Task goal> Repeat, exactly and in full, the lines of the listing below, but without any pictures.

..............................

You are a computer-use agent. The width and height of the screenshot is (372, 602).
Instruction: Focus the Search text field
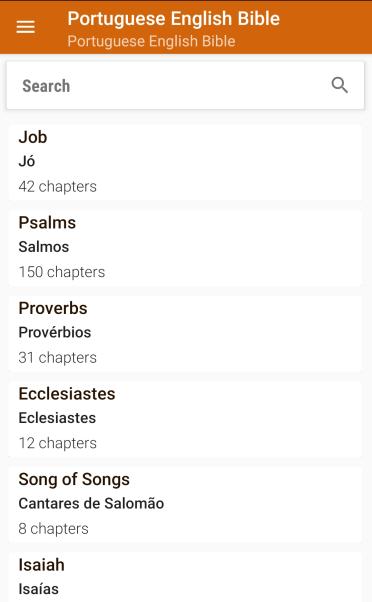(x=185, y=86)
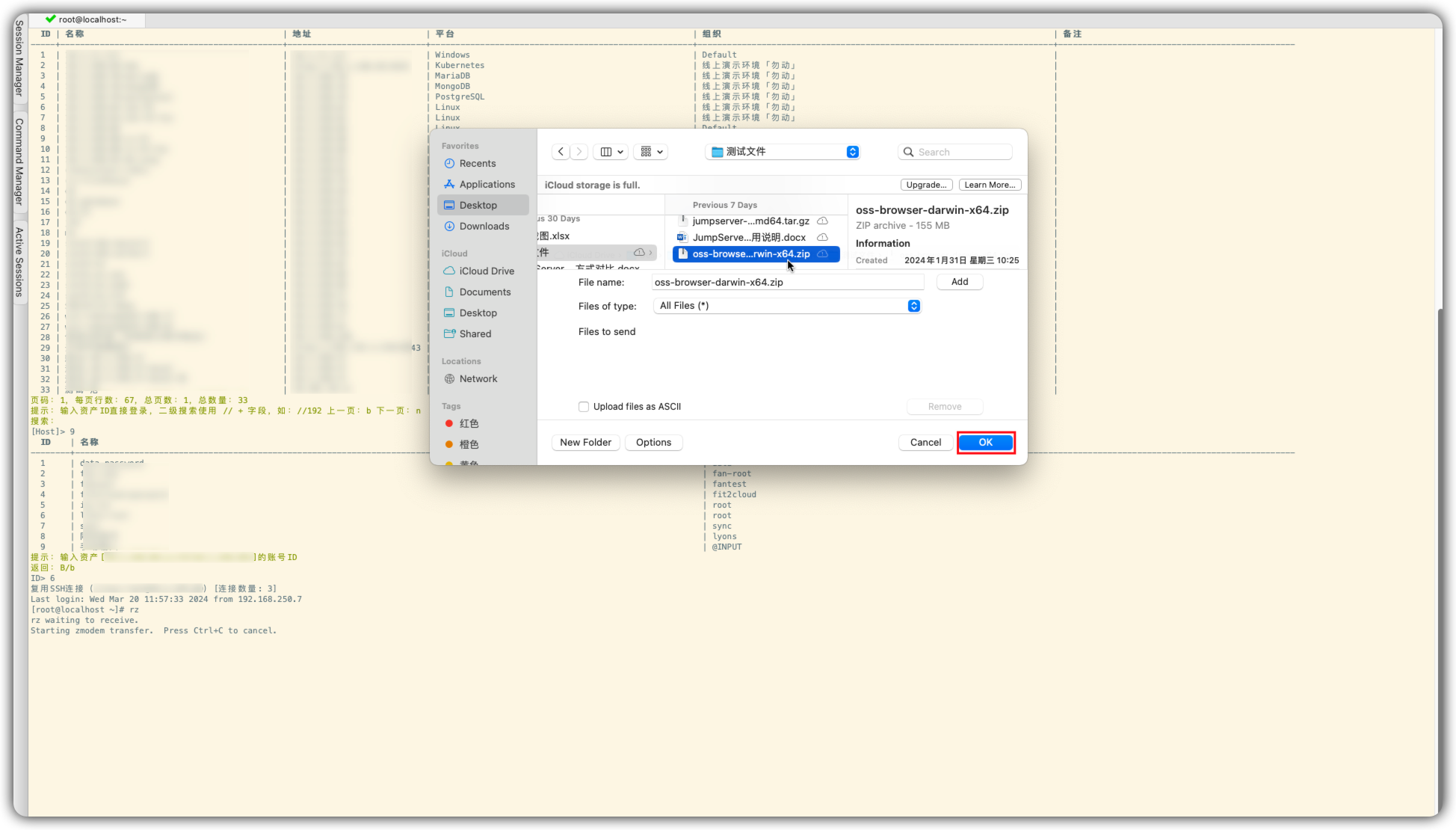Enable Upload files as ASCII checkbox

coord(584,407)
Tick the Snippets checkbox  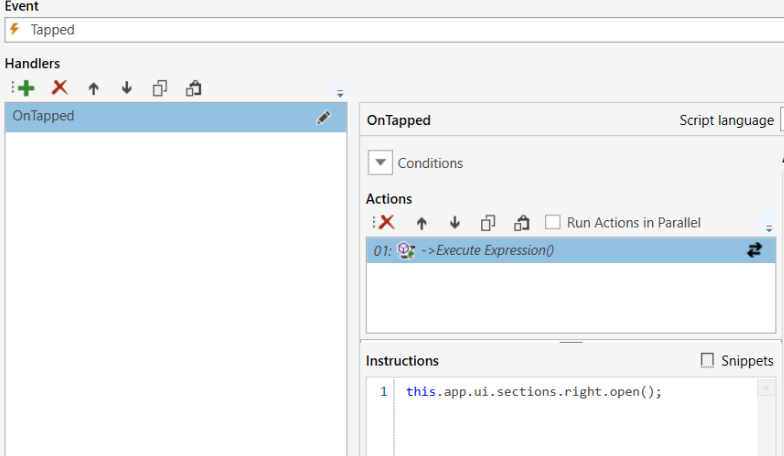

..............................

Expected answer>
You are a computer-use agent. The width and height of the screenshot is (372, 602).
Instruction: Focus the Search text field
(x=185, y=86)
Enable Upload files as ASCII checkbox

coord(584,407)
Tick the Snippets checkbox  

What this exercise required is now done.